A Groenlândia já é a maior contribuinte para o aumento do nível do mar, superando a Antártida e as geleiras de montanhas. As taxas de derretimento aumentaram nas últimas duas décadas, pois o Ártico está aquecendo mais rápido do que o resto do mundo.
Novas pesquisas sugerem que a camada de gelo perderá cerca de 3% de sua massa atual – um volume igual a quase 30 centímetros de aumento do nível do mar – mesmo que o mundo pare de emitir gases de efeito estufa hoje.
“A camada de gelo da Groenlândia não consegue tolerar as condições que estão se tornando cada vez mais comuns para ela. Este evento é muito representativo dessas condições desestabilizadoras”, disse Scambos.
Fora o último evento, a temporada de derretimento deste ano na Groenlândia foi bastante moderada. Antes dessa onda de calor, a ação mais notável foi uma “ondulação de calor” que causou derretimento moderado em meados de julho.
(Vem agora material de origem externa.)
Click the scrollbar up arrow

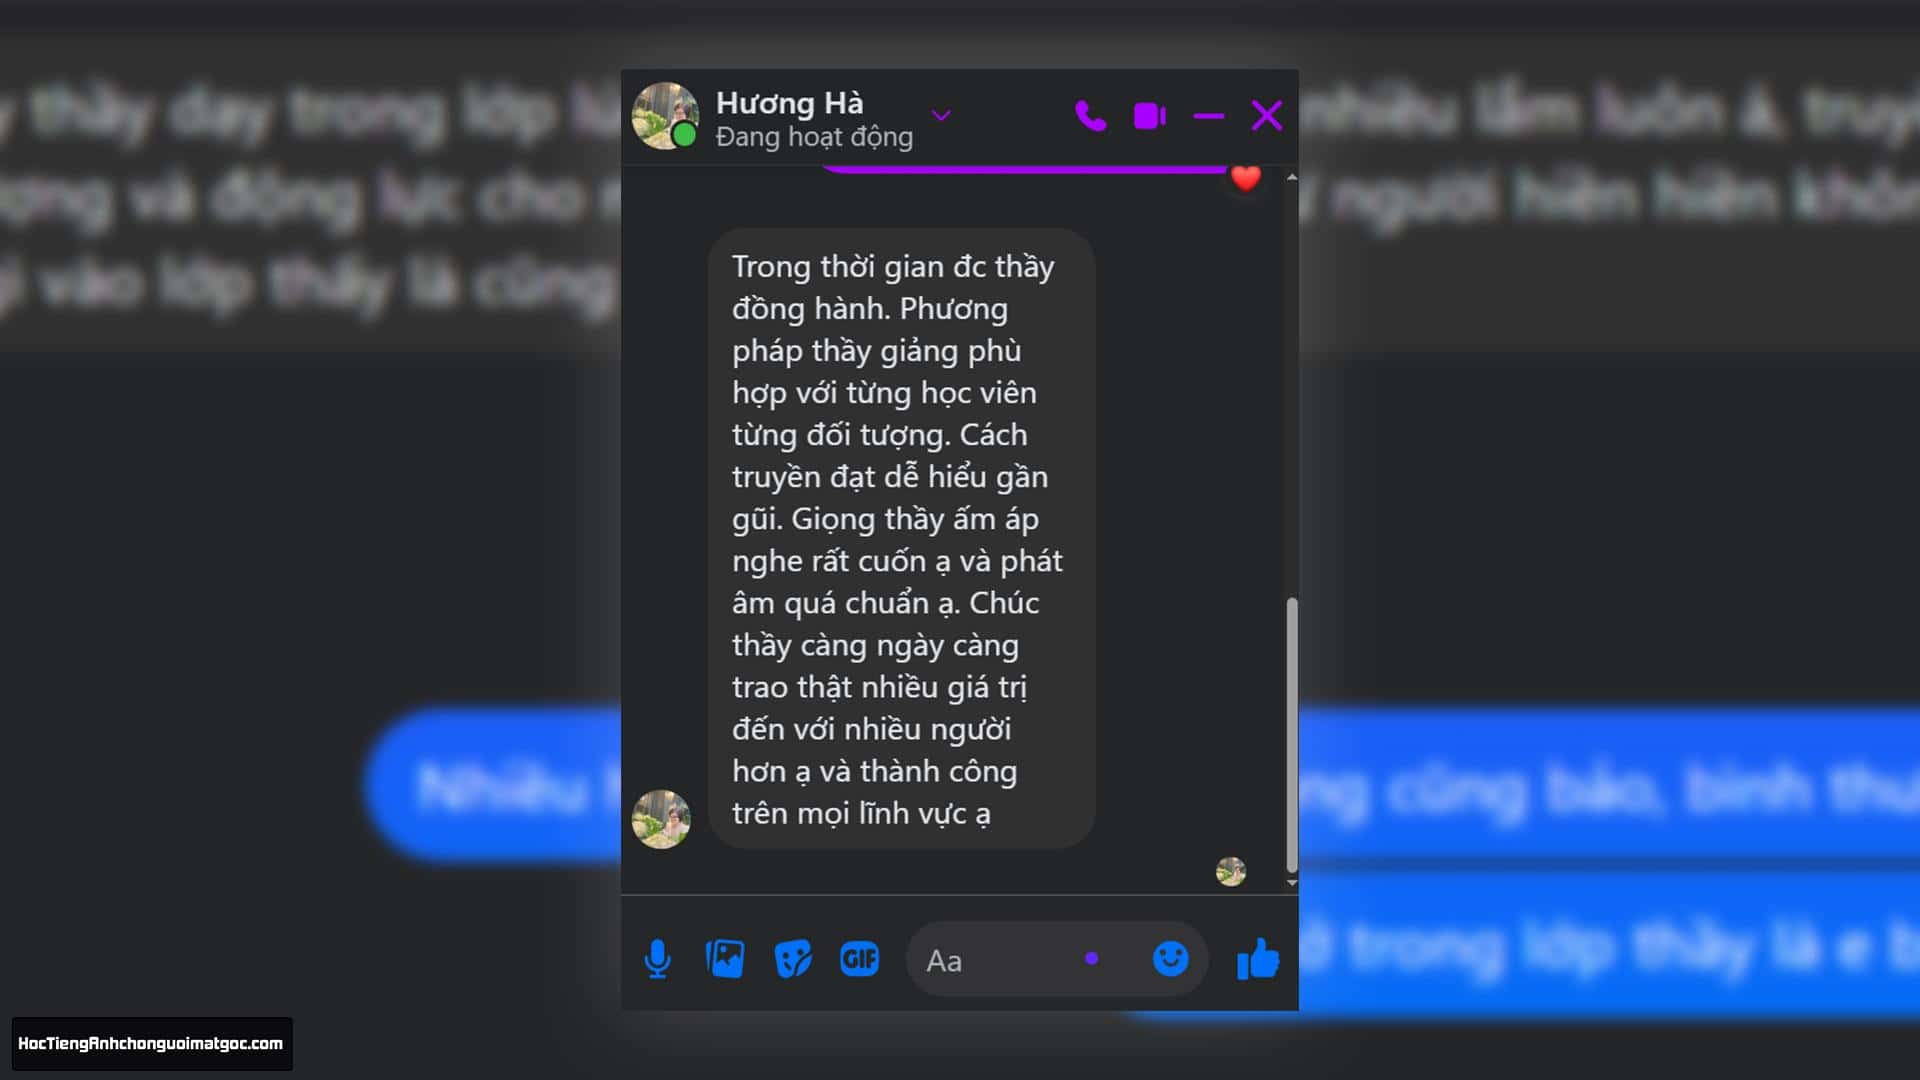(1291, 177)
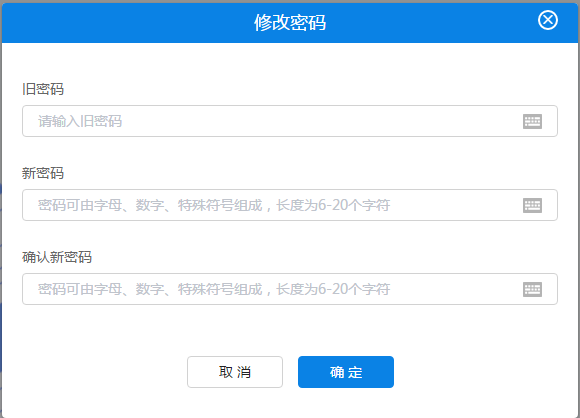The width and height of the screenshot is (580, 418).
Task: Focus the 新密码 input box
Action: click(x=290, y=205)
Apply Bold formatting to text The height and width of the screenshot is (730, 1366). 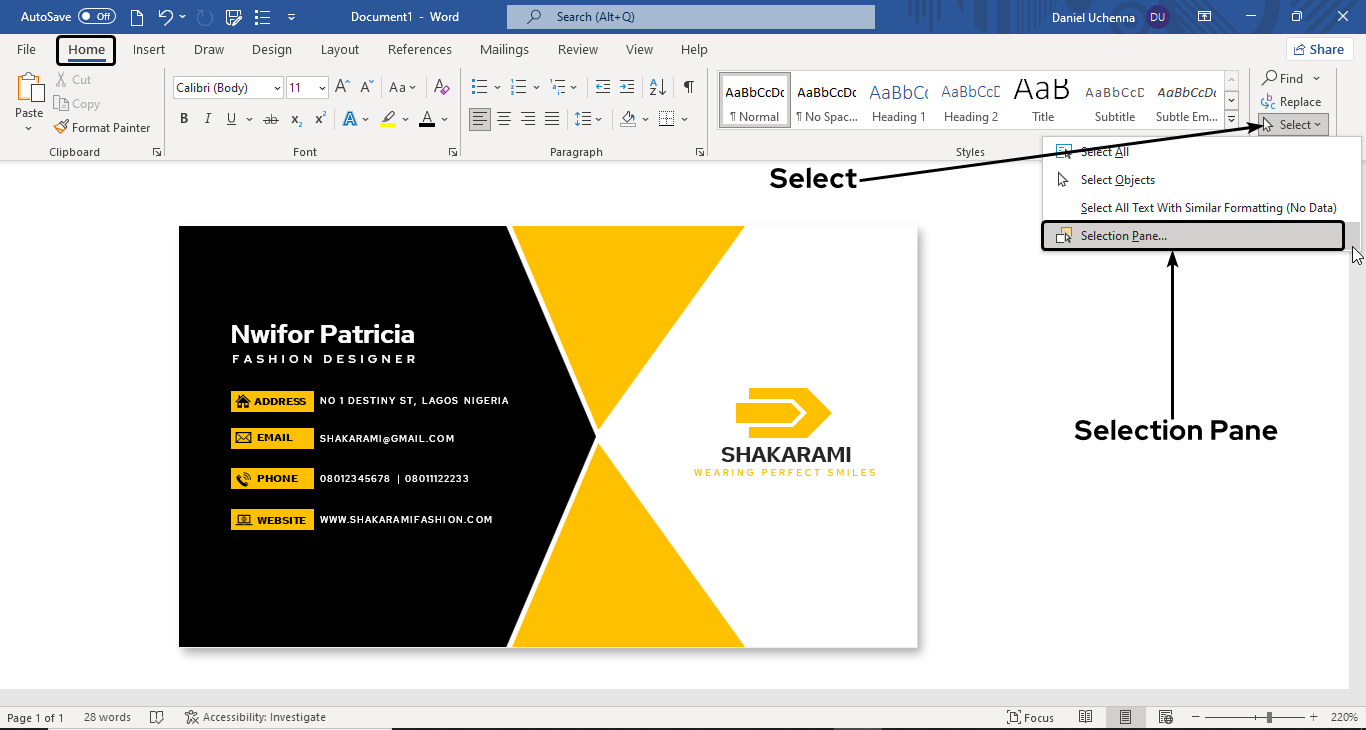(184, 119)
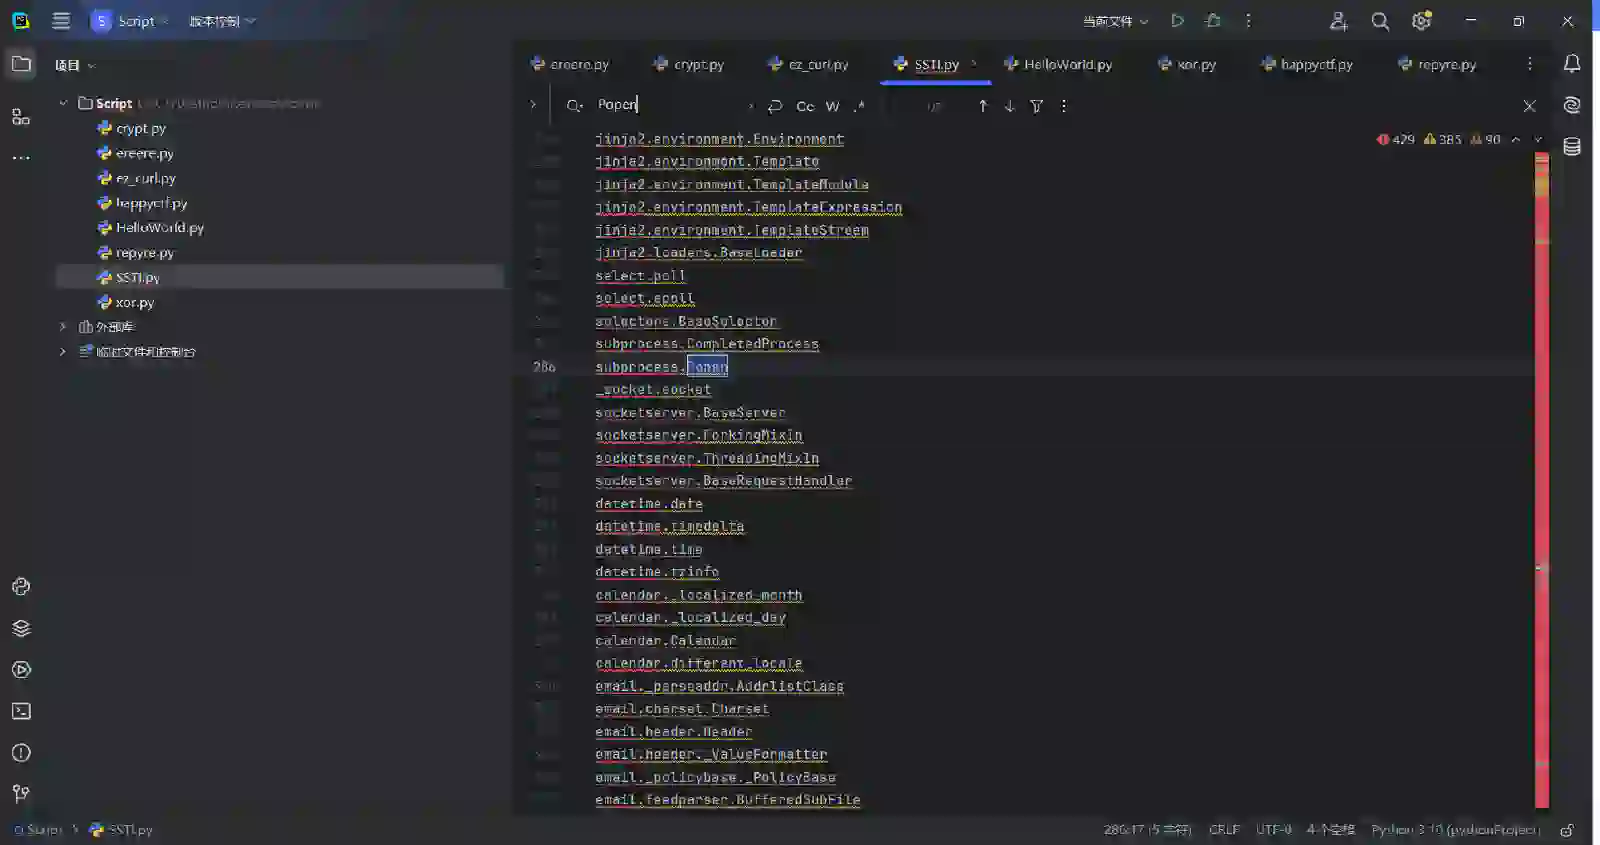This screenshot has height=845, width=1600.
Task: Click the Popen search input field
Action: (x=670, y=105)
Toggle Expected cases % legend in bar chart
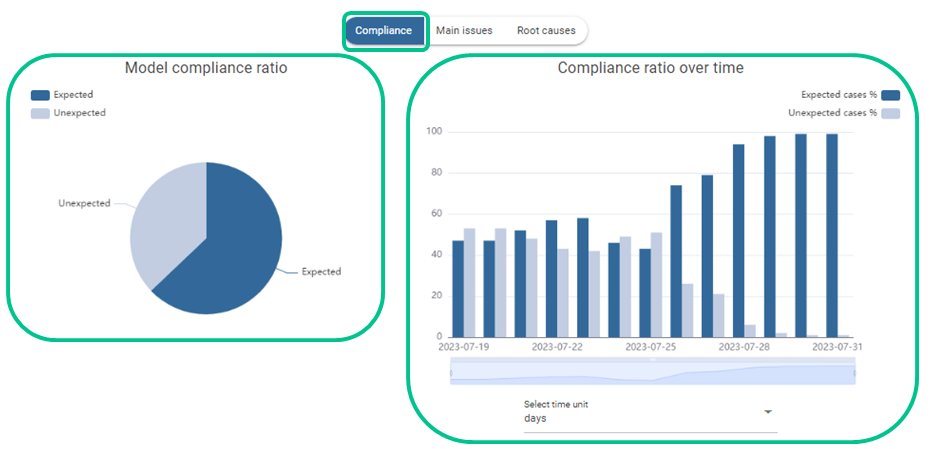 coord(891,95)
Os pesquisadores estão preocupados com as consequências a longo prazo de eventos tão pontuais e extremos. Com o tempo, um regime de temperatura mais quente e uma maior frequência de eventos extremos levariam a um derretimento mais total da Groenlândia, acelerando a perda de sua massa.
Este é o segundo ano consecutivo em que uma onda de calor excepcionalmente tardia varreu a camada de gelo. Em 14 de agosto de 2021, as temperaturas subiram 18 graus Celsius acima da média e fizeram chover no cume da camada de gelo, cerca de três quilômetros acima do nível do mar, em evento pela primeira vez registrado. Na época, os pesquisadores disseram que era o maior evento de derretimento a ocorrer tão tarde no ano.
Chuva e umidade
Fettweis disse que tanto o registro de agosto de 2021 quanto o atual estão associados a grandes quantidades de chuva e nuvens úmidas invadindo a área, uma fonte cada vez mais comum de eventos de derretimento na Groenlândia. Ele disse que esses sistemas climáticos são “novos na história da camada de gelo”.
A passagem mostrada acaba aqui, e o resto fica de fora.